Work order =>
Restate word for word the lines of the material below, from the line with "Where should I click to: Swap" to the line with "Task: Open Los", both lines included, and no others.

Provided information =>
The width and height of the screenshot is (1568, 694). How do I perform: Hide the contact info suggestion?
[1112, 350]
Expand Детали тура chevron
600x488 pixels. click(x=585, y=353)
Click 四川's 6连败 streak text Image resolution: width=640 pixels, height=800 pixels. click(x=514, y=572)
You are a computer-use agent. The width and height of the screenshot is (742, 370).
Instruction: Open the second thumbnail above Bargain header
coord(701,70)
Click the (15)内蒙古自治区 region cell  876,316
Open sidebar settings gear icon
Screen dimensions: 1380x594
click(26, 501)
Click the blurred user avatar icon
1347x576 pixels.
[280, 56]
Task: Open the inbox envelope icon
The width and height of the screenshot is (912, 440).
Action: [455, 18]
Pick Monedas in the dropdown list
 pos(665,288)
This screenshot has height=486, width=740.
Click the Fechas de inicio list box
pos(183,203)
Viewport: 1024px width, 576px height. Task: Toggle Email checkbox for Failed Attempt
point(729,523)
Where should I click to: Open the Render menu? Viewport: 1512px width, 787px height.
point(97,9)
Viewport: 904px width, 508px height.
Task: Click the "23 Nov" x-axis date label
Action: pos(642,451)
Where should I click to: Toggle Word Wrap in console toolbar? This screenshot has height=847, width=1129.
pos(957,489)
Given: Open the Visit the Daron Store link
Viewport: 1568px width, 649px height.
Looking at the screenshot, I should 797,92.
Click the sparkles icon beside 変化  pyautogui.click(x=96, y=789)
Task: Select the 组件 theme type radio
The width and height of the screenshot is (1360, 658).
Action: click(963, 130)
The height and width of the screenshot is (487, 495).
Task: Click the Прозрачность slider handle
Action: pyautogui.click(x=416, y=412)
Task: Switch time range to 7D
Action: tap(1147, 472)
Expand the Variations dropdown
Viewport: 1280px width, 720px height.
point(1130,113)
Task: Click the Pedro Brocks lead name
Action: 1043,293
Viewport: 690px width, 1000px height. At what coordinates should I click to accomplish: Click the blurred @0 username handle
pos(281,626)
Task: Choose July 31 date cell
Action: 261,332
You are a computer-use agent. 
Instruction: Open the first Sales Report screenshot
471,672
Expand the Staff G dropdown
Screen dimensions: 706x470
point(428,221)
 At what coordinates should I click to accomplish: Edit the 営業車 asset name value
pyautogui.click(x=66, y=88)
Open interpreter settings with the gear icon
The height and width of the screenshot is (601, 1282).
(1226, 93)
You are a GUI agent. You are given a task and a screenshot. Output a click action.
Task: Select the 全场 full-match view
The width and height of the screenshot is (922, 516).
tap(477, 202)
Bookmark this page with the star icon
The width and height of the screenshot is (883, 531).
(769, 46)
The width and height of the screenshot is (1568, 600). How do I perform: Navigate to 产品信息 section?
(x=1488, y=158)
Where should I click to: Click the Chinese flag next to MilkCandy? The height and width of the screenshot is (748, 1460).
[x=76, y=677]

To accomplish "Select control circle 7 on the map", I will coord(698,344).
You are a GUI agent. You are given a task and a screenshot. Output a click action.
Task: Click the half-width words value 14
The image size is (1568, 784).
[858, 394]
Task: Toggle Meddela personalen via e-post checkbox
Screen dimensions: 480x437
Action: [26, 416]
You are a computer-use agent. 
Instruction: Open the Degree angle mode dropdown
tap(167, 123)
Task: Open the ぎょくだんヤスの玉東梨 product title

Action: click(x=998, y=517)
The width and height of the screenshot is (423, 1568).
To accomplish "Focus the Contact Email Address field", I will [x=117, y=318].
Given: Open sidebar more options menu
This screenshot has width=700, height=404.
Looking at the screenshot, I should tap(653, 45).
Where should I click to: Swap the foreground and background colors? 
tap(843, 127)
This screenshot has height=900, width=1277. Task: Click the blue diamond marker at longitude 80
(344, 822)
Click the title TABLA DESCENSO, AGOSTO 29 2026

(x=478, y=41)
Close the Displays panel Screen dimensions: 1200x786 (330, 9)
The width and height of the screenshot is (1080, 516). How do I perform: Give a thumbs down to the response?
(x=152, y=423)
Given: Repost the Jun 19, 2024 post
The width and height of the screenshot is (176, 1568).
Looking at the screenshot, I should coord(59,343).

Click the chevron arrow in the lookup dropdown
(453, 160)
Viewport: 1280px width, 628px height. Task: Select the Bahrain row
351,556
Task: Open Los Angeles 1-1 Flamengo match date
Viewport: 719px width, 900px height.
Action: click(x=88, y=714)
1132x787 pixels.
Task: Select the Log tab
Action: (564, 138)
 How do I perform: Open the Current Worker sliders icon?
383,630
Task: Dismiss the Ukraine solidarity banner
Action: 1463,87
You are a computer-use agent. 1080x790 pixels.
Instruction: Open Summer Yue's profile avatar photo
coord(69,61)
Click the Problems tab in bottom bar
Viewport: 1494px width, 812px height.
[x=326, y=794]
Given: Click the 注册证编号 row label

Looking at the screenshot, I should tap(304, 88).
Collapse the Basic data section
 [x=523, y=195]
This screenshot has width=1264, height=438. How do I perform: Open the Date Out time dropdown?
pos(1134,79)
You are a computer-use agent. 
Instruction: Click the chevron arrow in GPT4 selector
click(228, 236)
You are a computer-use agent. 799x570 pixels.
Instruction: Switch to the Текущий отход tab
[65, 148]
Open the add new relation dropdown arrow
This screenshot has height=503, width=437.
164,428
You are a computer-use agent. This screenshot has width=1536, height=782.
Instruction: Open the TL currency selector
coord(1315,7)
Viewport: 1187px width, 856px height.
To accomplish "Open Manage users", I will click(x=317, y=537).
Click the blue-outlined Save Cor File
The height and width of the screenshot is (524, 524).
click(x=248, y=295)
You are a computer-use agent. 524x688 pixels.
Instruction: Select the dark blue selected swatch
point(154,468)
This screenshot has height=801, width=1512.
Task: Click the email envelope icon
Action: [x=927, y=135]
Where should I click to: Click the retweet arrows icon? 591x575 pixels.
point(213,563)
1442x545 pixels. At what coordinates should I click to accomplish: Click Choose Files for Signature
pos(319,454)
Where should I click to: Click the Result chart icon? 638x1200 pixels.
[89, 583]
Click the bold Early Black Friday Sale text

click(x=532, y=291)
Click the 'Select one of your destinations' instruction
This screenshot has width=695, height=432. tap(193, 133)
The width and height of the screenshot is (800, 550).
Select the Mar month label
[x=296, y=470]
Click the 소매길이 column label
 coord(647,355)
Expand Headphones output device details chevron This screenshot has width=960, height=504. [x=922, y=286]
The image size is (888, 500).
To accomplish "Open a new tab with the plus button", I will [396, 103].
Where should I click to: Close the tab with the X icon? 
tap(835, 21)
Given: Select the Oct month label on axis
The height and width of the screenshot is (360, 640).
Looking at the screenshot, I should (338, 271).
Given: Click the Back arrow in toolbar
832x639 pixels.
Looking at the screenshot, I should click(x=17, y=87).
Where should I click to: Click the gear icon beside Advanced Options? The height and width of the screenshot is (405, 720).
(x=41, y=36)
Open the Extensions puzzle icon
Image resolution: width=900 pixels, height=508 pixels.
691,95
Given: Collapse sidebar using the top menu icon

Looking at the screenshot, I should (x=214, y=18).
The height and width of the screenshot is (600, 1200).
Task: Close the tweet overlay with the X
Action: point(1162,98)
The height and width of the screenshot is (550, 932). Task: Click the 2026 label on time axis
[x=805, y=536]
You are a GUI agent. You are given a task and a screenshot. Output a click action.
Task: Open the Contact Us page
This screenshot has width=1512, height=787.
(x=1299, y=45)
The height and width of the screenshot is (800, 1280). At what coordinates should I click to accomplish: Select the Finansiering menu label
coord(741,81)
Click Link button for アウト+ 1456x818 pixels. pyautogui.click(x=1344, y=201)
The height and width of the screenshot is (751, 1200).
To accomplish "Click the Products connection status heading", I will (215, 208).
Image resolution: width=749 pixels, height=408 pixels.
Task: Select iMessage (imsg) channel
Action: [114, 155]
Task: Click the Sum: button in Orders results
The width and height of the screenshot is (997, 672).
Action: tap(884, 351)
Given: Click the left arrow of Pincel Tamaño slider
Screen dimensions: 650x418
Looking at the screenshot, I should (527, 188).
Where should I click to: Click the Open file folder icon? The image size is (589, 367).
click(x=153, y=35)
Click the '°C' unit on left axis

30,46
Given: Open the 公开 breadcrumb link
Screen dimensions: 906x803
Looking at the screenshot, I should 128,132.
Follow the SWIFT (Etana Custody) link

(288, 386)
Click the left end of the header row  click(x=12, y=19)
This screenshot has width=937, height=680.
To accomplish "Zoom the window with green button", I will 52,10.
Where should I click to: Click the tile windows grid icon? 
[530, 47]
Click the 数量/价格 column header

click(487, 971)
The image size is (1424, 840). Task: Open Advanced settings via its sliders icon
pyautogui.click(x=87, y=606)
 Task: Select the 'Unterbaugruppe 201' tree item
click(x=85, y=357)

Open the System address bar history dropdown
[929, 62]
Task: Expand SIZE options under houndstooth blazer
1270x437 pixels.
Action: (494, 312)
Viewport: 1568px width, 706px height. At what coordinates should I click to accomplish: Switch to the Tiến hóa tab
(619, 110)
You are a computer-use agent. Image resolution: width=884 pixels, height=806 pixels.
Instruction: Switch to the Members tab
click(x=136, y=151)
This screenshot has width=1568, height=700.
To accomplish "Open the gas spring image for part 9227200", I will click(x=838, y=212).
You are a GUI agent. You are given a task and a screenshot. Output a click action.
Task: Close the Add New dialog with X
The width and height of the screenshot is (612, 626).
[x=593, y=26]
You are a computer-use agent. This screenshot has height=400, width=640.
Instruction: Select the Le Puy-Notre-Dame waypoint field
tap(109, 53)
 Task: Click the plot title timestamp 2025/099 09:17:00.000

Solution to this exercise =>
Where should I click to: Swap the foreground and background colors? 
tap(843, 127)
This screenshot has height=900, width=1277. Task: Click the blue diamond marker at longitude 80
(344, 822)
Click the title TABLA DESCENSO, AGOSTO 29 2026

(x=478, y=41)
Close the Displays panel Screen dimensions: 1200x786 (330, 9)
The width and height of the screenshot is (1080, 516). How do I perform: Give a thumbs down to the response?
(x=152, y=423)
Given: Repost the Jun 19, 2024 post
The width and height of the screenshot is (176, 1568).
Looking at the screenshot, I should coord(59,343).

Click the chevron arrow in the lookup dropdown
(453, 160)
Viewport: 1280px width, 628px height. Task: Select the Bahrain row
351,556
Task: Open Los Angeles 1-1 Flamengo match date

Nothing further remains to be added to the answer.